DATASET RECORDS: Begin
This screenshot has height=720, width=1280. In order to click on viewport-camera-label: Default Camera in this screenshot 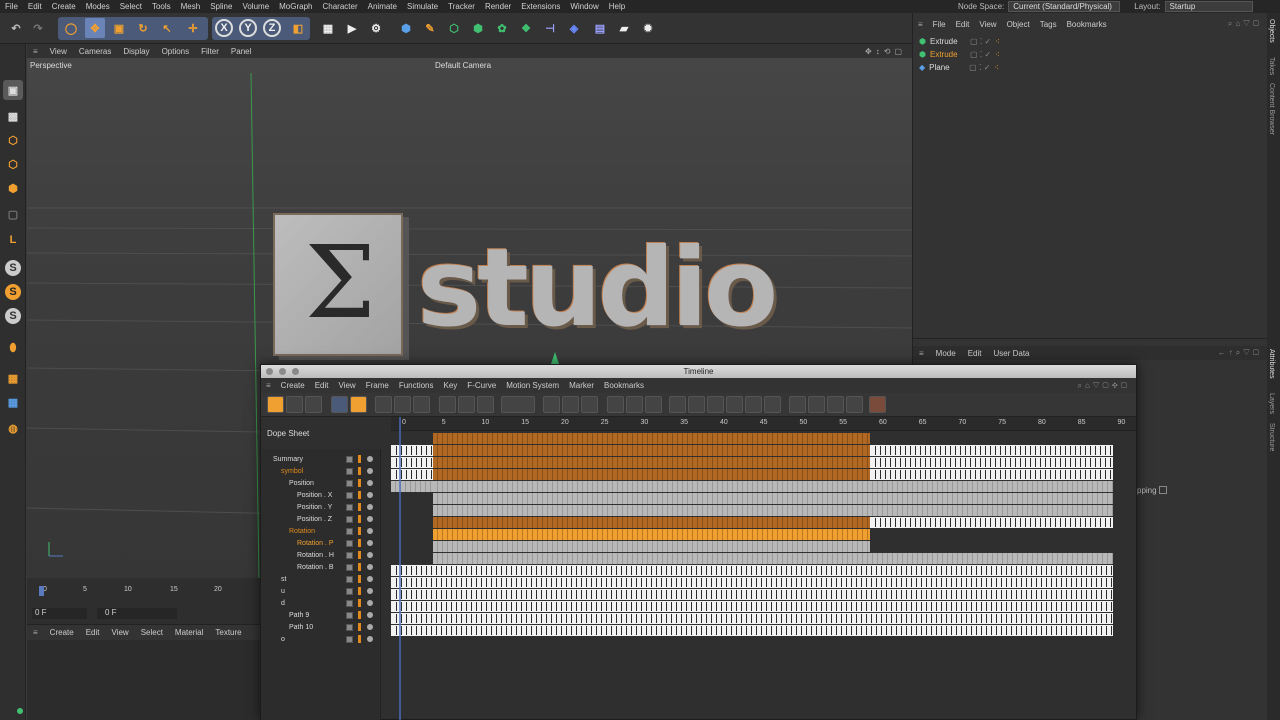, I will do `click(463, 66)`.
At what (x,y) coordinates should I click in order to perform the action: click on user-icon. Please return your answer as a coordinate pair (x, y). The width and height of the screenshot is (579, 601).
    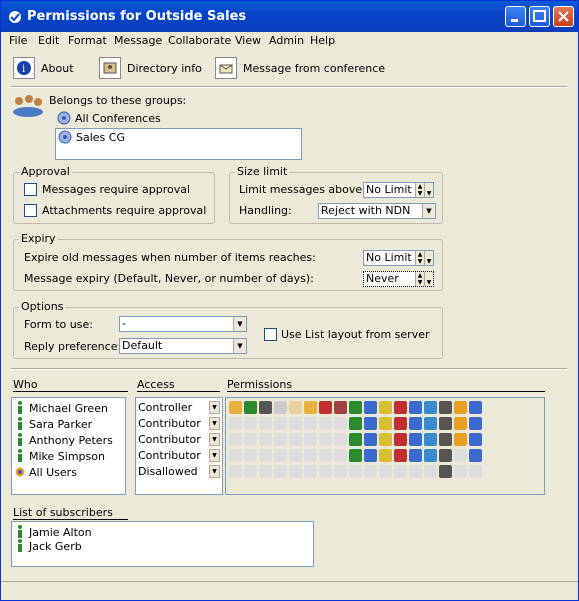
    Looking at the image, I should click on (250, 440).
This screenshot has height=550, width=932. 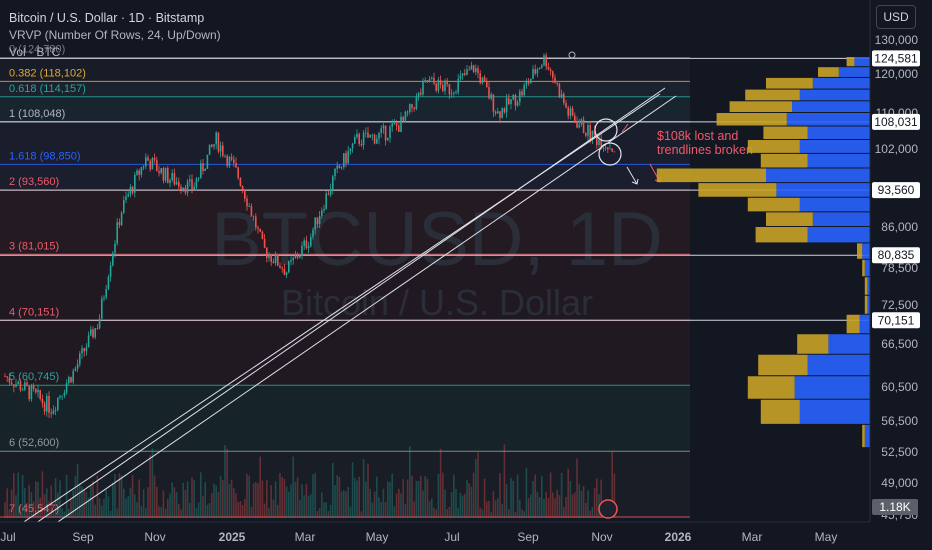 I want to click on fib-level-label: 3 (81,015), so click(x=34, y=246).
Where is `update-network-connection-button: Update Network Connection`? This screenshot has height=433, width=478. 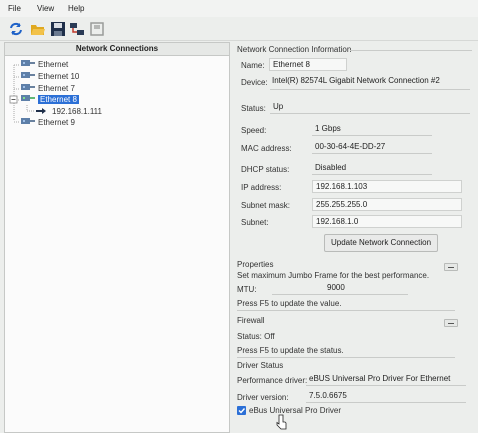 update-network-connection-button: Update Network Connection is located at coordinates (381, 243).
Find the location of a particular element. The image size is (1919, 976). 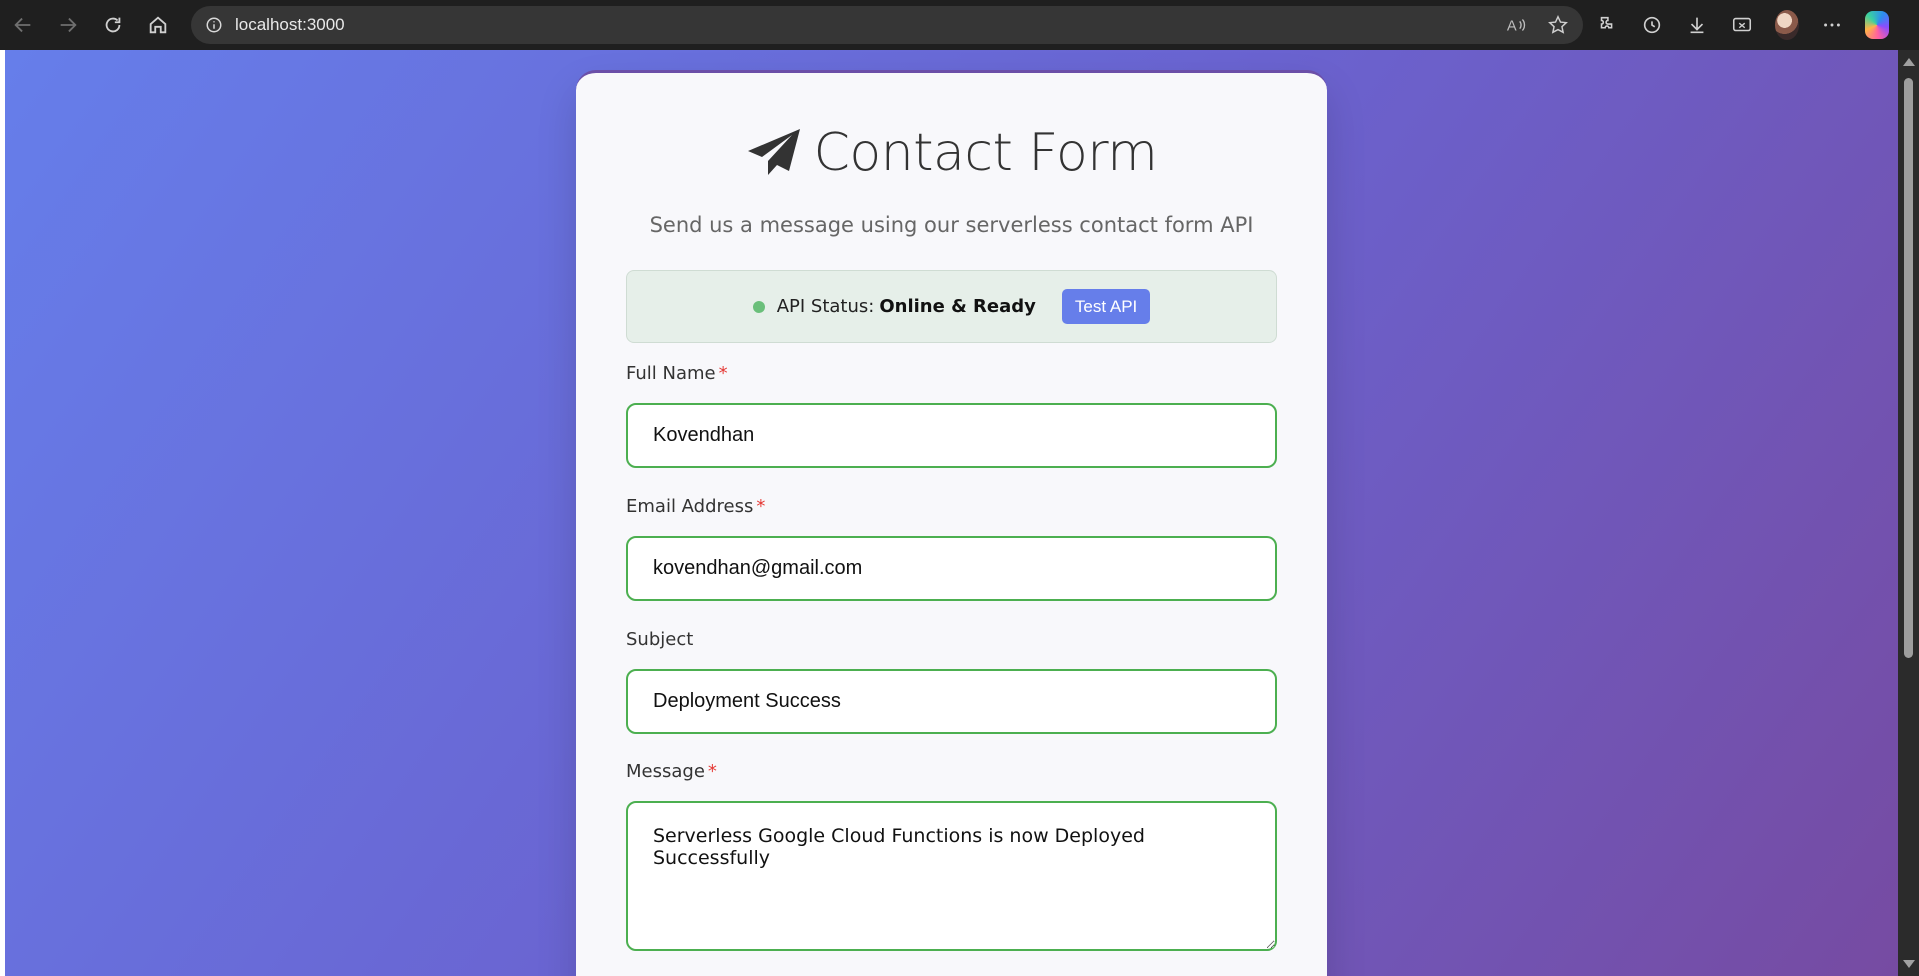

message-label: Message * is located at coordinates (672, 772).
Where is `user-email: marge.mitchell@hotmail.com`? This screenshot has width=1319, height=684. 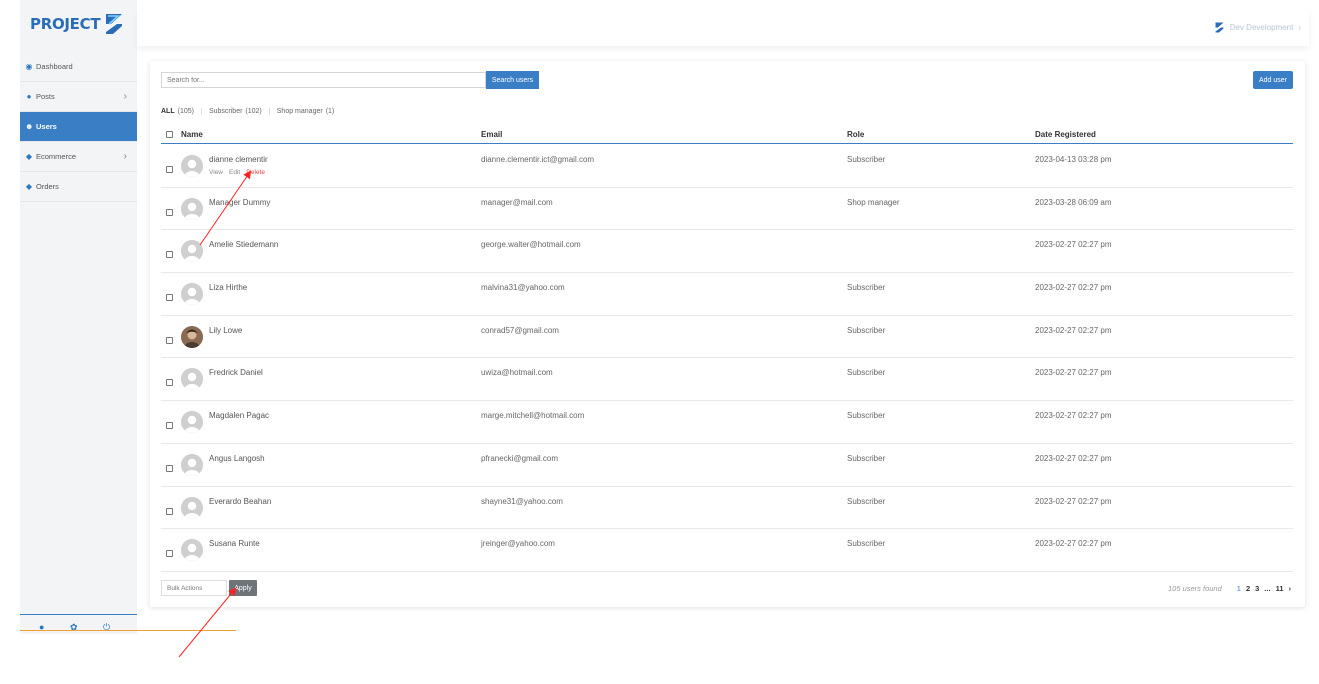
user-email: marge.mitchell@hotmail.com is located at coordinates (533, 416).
DATASET RECORDS: End
Lay out the stretch of lines from the one containing "has width=1319, height=684." through the end of the records as a JSON list of strings, one per line, omitting blank lines and leaving out the pictures.

ANSWER TO THIS EXERCISE
[
  "Where is `user-email: marge.mitchell@hotmail.com`? This screenshot has width=1319, height=684. ",
  "user-email: marge.mitchell@hotmail.com is located at coordinates (533, 416)."
]